The following article appears in the March/April 2007 issue of Technology Review.
A 38-year-old woman with fertility problems has three sons but wants a daughter to round out the family. She uses in vitro fertilization (IVF) to conceive and asks her doctors to transfer only female embryos; the male embryos are destroyed. Is this use of reproductive technology acceptable? What if a couple with a family history of diabetes wants to use IVF to select an embryo without a particular gene linked to diabetes risk? If afflicted family members largely have the disease under control, are the prospective parents justified in choosing in vitro fertilization so that they can bear a child with a lower chance of developing it at all?
Such questions are becoming more common as preimplantation genetic diagnosis (PGD)–testing performed after an egg is fertilized in vitro but before the resulting embryo is transferred to the womb–makes it possible for some prospective parents to select specific embryos before a pregnancy begins. Originally developed more than a decade ago to identify the relatively small number of embryos at high risk for serious or fatal genetic diseases, such as Tay-Sachs, the technology now encompasses genetic tests for a growing number of illnesses, including some that are not necessarily fatal. And these tests are available to more and more parents as the popularity of in vitro fertilization skyrockets; approximately 50,000 babies are born through IVF in the United States every year.
All this heightens the ethical concerns that have plagued PGD from the start. As more genes associated with the likelihood of disease are uncovered, the possibility of a truly preventive medicine is within the grasp of many parents. But with that possibility come risks. How well will any one test deliver on its promise of a healthy child? Will parents feel obligated to use genetic testing without adequately understanding its benefits? What kinds of genetic tests will parents want? Recent findings suggest that an increasing number of parents using IVF are choosing embryos according to sex, and it’s possible to imagine them one day choosing embryos based on other nonmedical traits, such as hair color, height, or IQ.

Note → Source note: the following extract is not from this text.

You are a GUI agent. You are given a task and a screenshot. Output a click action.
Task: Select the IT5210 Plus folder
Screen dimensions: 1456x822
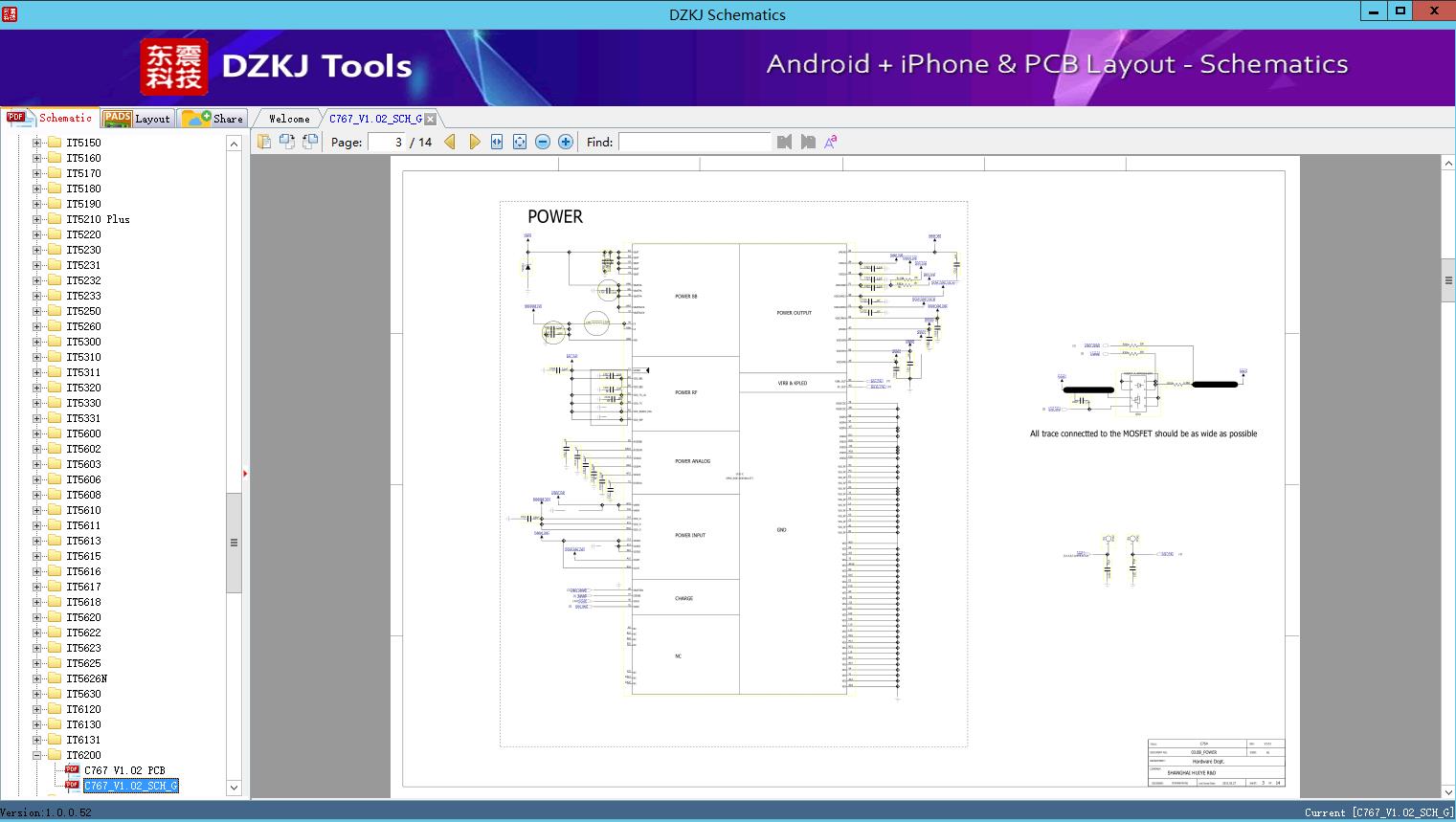tap(97, 219)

Preimplantation genetic testing is available only to those who opt for IVF–which now generally means people with fertility problems or a family history of a fatal genetic illness. Though IVF is gaining in popularity, it remains an expensive and often difficult procedure. But the grounds for choosing it are changing: some people, for example, are now using it to select embryos without genes linked to particular cancers–even if the correlation is fairly weak. If parents increasingly choose IVF because it will offer them the opportunity to tailor their children’s genetic traits, will the economic division of society become even deeper–separating those who can afford IVF (clinics in the United States generally charge between $6,000 and $16,000) from those who cannot?